▶ _Goal_: Copy the records from the start through the line containing "click(271, 83)", including the requests. Multiply every click coordinate in the answers by 2.3 and round each result to a whole number, rounding halves up, but leave all numbers in the requests unchanged.

▶ _Data to use_:

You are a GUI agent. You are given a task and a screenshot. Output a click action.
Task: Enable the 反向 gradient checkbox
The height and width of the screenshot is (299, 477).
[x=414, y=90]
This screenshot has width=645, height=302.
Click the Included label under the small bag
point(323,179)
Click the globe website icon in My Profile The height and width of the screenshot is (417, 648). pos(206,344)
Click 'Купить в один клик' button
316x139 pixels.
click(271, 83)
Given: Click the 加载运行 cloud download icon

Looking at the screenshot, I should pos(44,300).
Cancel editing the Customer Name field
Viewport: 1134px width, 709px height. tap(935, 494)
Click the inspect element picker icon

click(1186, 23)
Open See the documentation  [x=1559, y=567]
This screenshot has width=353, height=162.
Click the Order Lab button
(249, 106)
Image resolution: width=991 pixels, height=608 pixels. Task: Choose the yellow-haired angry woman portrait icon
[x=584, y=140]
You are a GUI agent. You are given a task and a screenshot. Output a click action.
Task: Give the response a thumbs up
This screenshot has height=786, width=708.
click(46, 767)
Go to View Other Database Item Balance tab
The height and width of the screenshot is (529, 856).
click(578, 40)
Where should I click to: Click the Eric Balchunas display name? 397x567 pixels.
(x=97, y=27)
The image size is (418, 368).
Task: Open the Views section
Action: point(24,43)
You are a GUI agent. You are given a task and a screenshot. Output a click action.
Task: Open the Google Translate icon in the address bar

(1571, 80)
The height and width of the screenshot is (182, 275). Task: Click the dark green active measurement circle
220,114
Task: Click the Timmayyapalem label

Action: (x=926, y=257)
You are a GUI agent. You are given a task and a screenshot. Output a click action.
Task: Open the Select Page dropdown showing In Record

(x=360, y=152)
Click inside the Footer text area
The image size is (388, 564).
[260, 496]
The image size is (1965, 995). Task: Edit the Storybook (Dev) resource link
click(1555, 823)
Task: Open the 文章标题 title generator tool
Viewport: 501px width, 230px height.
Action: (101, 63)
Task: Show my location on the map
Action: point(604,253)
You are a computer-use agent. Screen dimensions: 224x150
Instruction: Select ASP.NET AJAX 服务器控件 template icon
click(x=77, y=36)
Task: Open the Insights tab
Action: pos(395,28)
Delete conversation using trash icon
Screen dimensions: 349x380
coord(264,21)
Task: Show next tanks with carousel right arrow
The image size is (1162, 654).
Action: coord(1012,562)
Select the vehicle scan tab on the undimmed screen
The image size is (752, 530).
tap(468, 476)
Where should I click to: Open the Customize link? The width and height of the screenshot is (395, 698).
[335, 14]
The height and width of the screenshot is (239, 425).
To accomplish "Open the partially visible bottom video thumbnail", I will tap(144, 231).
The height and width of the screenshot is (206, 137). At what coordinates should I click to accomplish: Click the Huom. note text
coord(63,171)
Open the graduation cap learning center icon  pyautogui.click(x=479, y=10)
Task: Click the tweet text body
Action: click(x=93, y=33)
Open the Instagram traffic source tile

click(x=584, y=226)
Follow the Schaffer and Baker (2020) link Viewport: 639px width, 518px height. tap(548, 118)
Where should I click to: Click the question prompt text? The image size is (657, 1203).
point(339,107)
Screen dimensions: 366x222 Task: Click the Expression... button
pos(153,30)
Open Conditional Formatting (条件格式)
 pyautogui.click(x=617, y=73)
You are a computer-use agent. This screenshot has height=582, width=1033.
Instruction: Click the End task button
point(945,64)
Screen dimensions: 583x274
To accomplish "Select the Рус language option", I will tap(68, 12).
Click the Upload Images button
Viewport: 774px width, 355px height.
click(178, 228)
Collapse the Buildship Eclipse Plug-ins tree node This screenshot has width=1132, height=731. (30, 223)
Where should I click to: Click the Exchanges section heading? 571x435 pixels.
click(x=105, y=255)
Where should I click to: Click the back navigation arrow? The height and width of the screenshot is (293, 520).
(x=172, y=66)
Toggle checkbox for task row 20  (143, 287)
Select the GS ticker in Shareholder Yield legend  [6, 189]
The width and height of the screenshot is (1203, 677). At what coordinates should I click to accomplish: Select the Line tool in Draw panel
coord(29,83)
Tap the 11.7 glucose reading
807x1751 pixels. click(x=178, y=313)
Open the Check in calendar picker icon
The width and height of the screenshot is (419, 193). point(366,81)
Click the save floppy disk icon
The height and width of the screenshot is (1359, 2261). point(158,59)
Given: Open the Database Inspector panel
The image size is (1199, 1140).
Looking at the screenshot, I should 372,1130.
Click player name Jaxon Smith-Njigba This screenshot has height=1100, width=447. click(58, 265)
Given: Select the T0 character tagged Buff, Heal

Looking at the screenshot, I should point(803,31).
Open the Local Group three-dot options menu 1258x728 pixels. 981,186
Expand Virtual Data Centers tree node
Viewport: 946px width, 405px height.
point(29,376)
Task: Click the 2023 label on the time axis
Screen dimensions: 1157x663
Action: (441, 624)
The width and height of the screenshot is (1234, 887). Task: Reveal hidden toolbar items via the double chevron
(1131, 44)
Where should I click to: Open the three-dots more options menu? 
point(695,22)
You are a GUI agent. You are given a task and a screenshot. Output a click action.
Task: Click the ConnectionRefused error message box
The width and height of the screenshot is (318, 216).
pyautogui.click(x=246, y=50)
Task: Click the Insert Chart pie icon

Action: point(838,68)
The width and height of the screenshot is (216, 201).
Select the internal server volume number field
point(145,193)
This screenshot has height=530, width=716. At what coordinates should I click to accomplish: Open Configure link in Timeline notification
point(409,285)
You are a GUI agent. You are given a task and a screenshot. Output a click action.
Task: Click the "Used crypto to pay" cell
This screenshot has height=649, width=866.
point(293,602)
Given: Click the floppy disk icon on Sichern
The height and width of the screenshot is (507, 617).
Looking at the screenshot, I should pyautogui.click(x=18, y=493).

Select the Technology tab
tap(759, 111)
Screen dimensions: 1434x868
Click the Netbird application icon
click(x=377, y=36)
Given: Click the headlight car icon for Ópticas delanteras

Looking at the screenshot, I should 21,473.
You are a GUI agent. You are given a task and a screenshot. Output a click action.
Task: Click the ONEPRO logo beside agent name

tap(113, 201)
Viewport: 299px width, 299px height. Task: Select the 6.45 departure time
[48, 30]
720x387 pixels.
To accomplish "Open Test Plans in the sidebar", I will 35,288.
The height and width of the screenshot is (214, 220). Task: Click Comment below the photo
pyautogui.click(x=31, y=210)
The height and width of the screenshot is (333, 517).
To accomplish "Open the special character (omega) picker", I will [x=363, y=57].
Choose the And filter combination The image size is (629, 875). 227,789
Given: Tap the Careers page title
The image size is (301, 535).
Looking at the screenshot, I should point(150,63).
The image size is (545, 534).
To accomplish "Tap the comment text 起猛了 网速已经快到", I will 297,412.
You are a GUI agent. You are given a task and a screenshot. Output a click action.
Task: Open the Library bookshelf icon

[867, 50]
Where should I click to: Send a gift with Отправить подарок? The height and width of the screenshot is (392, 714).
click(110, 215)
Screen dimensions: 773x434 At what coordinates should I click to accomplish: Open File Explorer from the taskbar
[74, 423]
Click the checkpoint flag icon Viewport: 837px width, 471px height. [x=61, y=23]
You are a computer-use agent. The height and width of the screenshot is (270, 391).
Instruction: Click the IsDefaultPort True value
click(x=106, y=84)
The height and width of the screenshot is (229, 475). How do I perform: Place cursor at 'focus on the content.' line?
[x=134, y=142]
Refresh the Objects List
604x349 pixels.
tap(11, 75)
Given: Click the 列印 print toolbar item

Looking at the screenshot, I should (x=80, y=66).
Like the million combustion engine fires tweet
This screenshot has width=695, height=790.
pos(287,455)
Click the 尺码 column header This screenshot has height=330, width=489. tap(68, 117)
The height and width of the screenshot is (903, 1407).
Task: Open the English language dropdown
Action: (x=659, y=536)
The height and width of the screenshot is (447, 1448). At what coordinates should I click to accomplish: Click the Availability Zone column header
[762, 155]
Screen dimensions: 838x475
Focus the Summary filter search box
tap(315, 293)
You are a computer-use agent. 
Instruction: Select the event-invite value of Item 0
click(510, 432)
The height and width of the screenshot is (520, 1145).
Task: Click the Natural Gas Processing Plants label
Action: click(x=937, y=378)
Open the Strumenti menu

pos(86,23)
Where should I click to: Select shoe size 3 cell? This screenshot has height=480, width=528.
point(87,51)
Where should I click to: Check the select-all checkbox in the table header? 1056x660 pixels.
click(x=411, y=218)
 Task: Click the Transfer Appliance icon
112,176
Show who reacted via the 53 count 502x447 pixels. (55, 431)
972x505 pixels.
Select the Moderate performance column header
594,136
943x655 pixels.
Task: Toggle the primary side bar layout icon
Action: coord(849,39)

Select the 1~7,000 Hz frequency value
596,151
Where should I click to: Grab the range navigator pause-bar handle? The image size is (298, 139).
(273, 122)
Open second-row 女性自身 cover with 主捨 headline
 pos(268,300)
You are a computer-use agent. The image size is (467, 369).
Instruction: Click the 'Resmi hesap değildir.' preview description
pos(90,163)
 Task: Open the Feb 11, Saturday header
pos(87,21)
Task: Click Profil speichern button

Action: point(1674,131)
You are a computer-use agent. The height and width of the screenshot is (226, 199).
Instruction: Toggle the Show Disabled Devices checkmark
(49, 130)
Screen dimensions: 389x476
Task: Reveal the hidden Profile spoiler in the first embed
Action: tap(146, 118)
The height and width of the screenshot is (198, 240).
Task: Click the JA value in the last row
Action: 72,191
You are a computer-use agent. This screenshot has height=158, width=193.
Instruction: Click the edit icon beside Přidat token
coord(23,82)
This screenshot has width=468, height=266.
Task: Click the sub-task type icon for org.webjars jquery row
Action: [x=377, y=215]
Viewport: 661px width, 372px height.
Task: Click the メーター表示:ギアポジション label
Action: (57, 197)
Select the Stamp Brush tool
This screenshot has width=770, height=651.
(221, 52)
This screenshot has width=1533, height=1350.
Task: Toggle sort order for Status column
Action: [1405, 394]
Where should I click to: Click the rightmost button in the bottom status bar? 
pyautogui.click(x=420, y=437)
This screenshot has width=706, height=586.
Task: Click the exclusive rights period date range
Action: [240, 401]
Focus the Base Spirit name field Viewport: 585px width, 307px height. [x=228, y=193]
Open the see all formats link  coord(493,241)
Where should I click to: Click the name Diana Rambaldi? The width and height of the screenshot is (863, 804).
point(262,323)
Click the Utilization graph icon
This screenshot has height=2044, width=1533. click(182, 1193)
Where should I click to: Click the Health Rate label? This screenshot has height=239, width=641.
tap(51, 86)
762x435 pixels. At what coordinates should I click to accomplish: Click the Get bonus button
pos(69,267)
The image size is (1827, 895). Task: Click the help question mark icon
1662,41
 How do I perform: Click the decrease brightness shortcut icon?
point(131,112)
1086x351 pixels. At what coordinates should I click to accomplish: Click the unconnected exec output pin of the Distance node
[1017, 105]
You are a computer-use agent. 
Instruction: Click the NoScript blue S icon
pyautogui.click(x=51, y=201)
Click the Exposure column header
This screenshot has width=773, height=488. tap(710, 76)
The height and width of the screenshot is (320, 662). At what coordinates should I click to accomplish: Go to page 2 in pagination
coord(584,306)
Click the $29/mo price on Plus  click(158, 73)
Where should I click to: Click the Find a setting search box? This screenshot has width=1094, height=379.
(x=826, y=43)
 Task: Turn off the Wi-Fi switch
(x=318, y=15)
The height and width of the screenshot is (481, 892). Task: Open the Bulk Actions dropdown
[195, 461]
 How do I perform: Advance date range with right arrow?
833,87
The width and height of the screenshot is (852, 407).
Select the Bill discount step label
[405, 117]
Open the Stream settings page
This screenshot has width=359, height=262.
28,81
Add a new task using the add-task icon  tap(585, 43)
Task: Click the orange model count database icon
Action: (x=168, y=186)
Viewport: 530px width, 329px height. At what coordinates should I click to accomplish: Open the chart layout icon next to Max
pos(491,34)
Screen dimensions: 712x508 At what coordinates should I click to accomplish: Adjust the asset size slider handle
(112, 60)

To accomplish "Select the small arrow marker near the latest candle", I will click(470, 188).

▶ _Answer in full_:
You are a GUI agent. You are given a task and a screenshot. Output a click action.
Task: Enable the 反向 gradient checkbox
The height and width of the screenshot is (299, 477).
[x=952, y=207]
This screenshot has width=645, height=302.
Click the Included label under the small bag
point(743,412)
Click the globe website icon in My Profile The height and width of the screenshot is (417, 648). pos(474,791)
Click 'Купить в один клик' button
316x139 pixels.
click(623, 191)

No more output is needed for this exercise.